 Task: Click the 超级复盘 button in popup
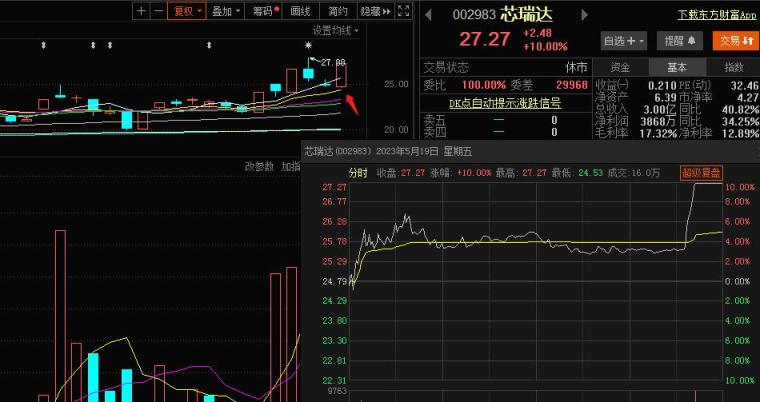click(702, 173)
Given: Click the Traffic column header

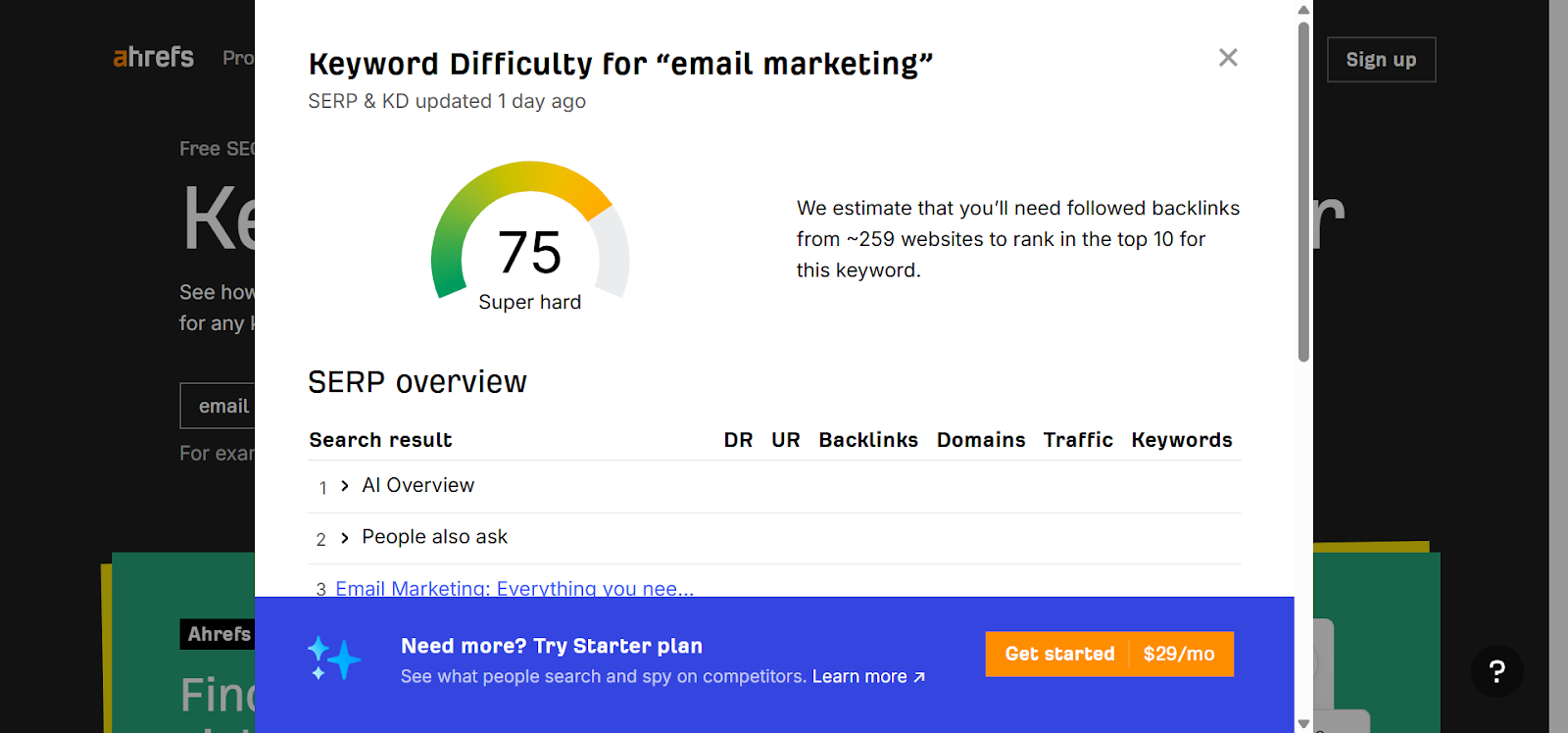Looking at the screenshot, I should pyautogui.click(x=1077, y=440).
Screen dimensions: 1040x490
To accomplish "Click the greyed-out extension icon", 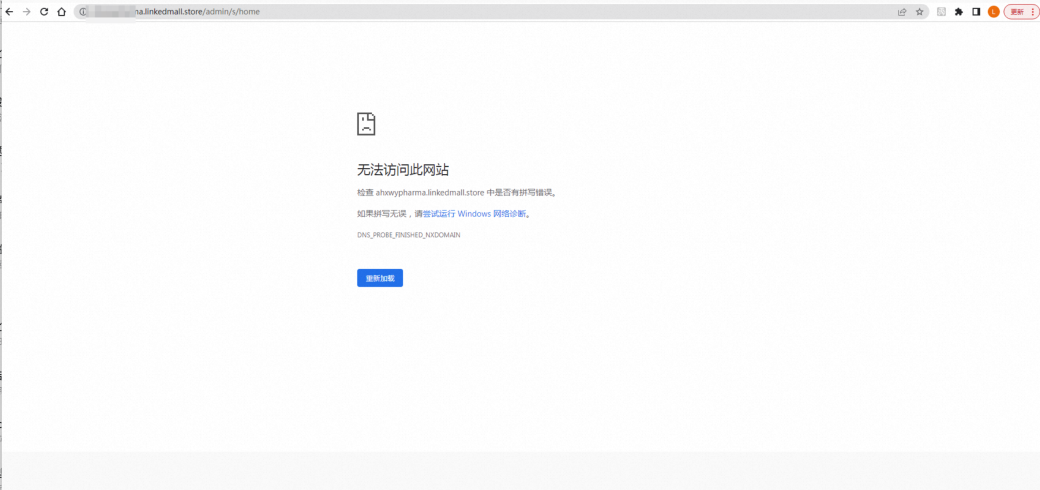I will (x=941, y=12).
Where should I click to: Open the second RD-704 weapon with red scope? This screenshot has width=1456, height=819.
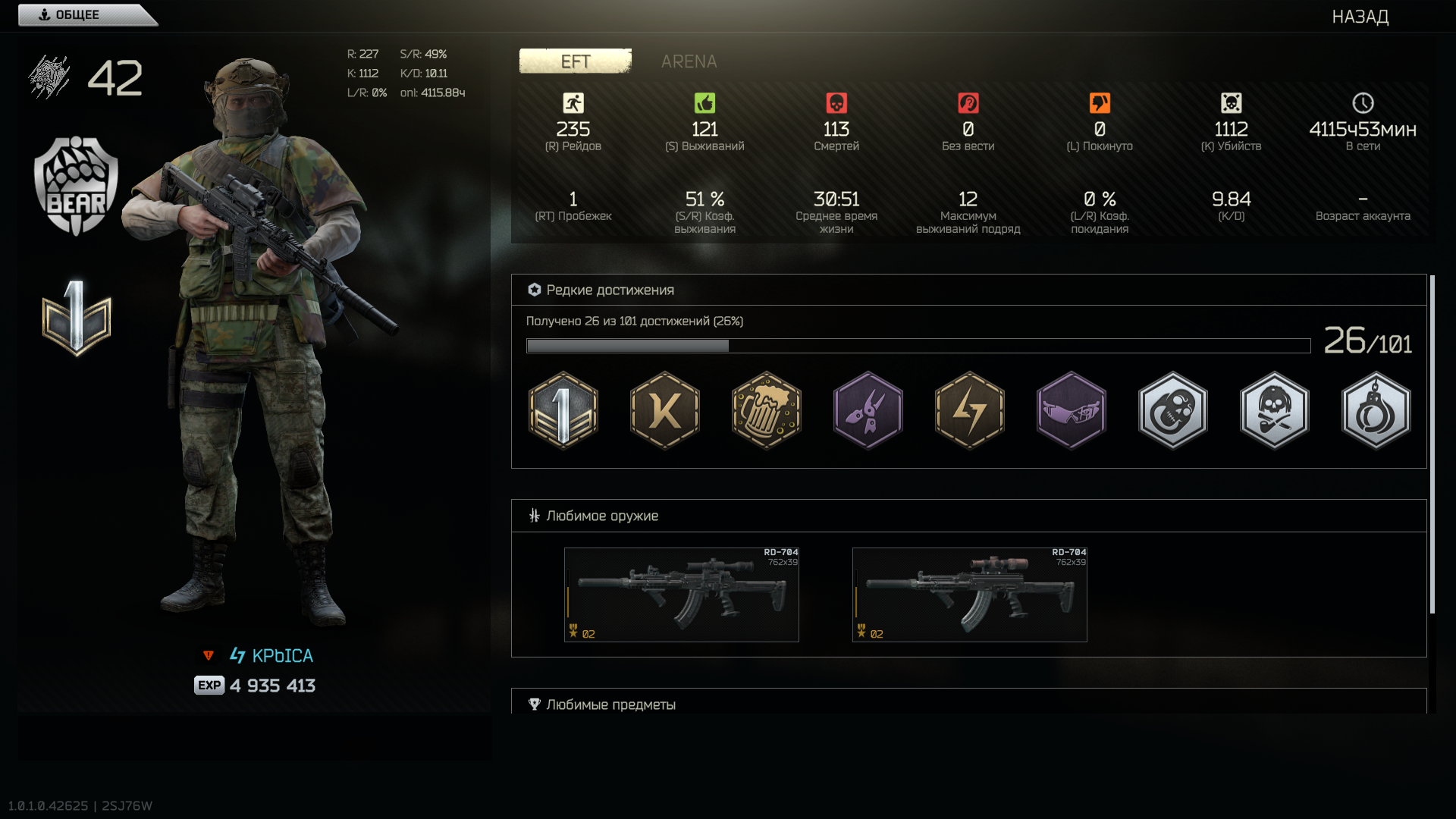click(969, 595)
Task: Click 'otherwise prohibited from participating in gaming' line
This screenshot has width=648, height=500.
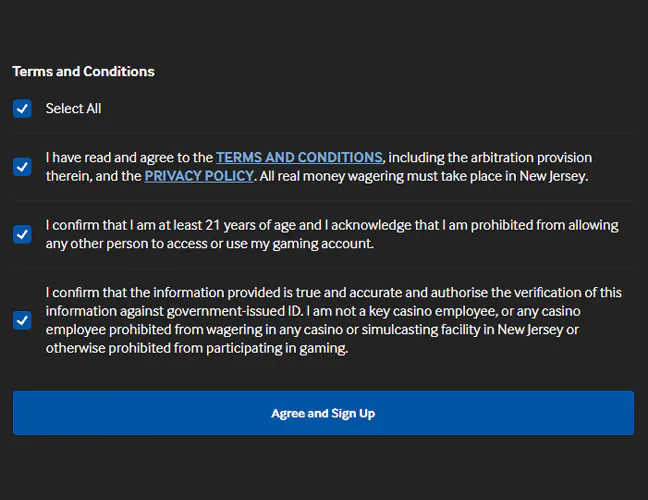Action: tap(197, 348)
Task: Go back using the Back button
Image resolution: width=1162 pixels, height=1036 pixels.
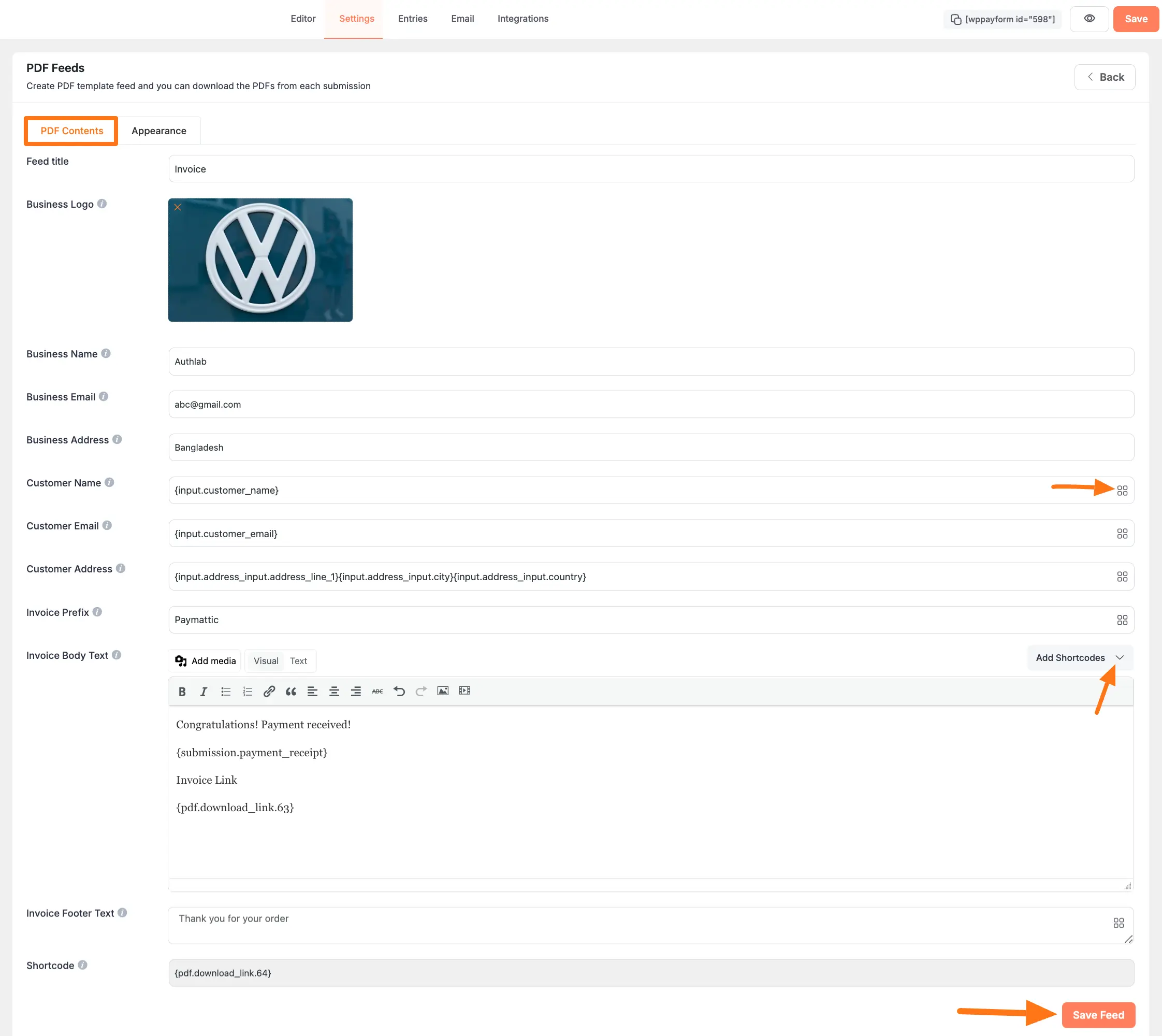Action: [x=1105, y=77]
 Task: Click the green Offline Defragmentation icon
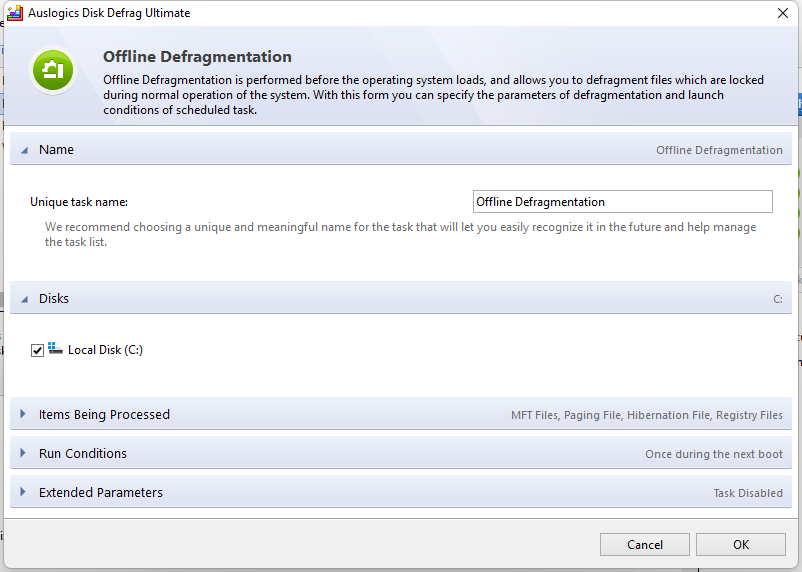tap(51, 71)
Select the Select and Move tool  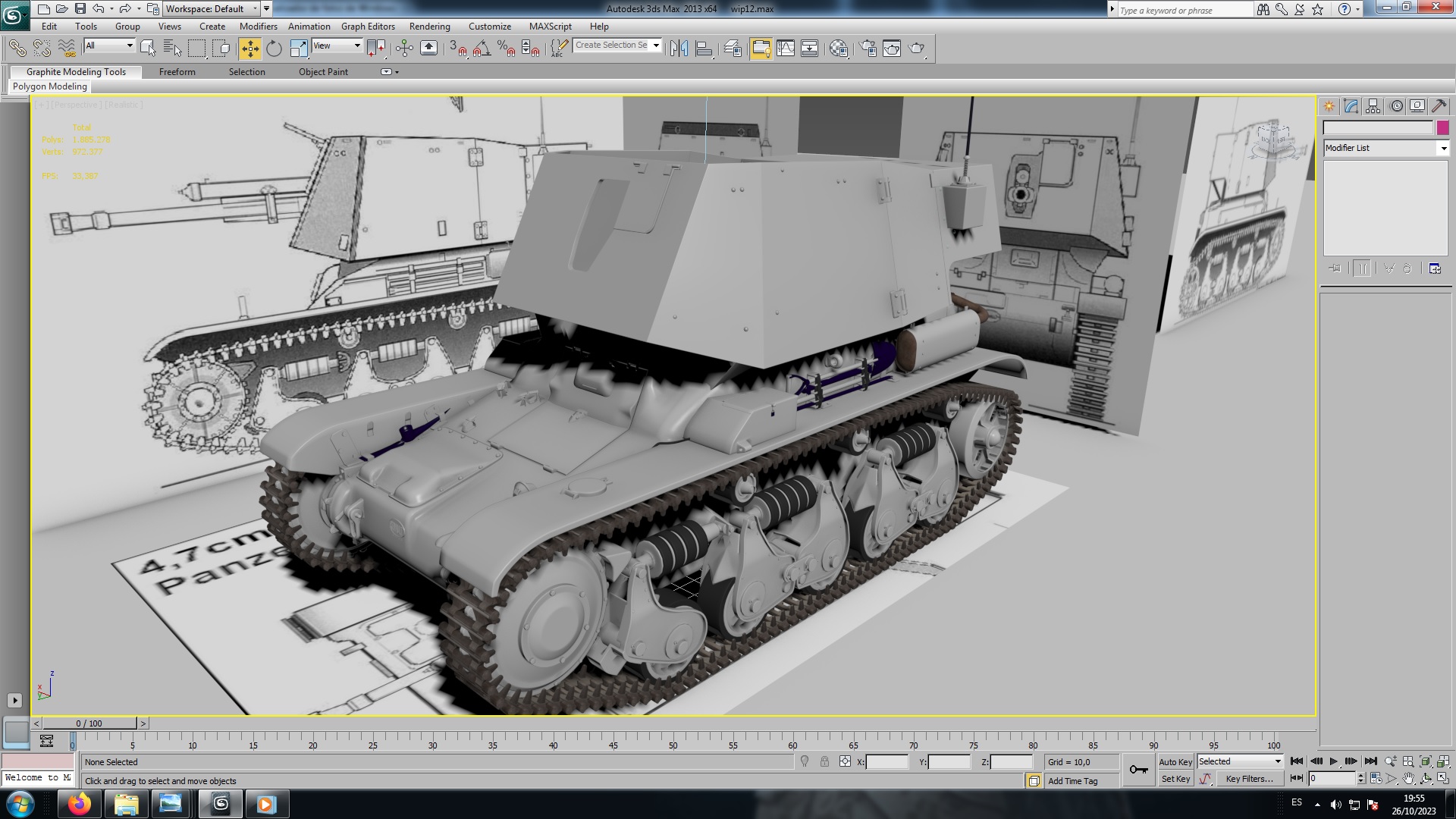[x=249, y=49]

########################################

*WRITTEN TASK*. Reproduce the material word for word, starting at the line containing "Task: Click 'otherwise" and ending at the line containing "tap(51, 71)". Leave the pictures out.

*COMPLETED EXERCISE*.
Task: Click 'otherwise prohibited from participating in gaming' line
This screenshot has width=648, height=500.
Action: tap(197, 348)
Task: Go back using the Back button
Image resolution: width=1162 pixels, height=1036 pixels.
Action: [x=1105, y=77]
 Task: Click the green Offline Defragmentation icon
tap(51, 71)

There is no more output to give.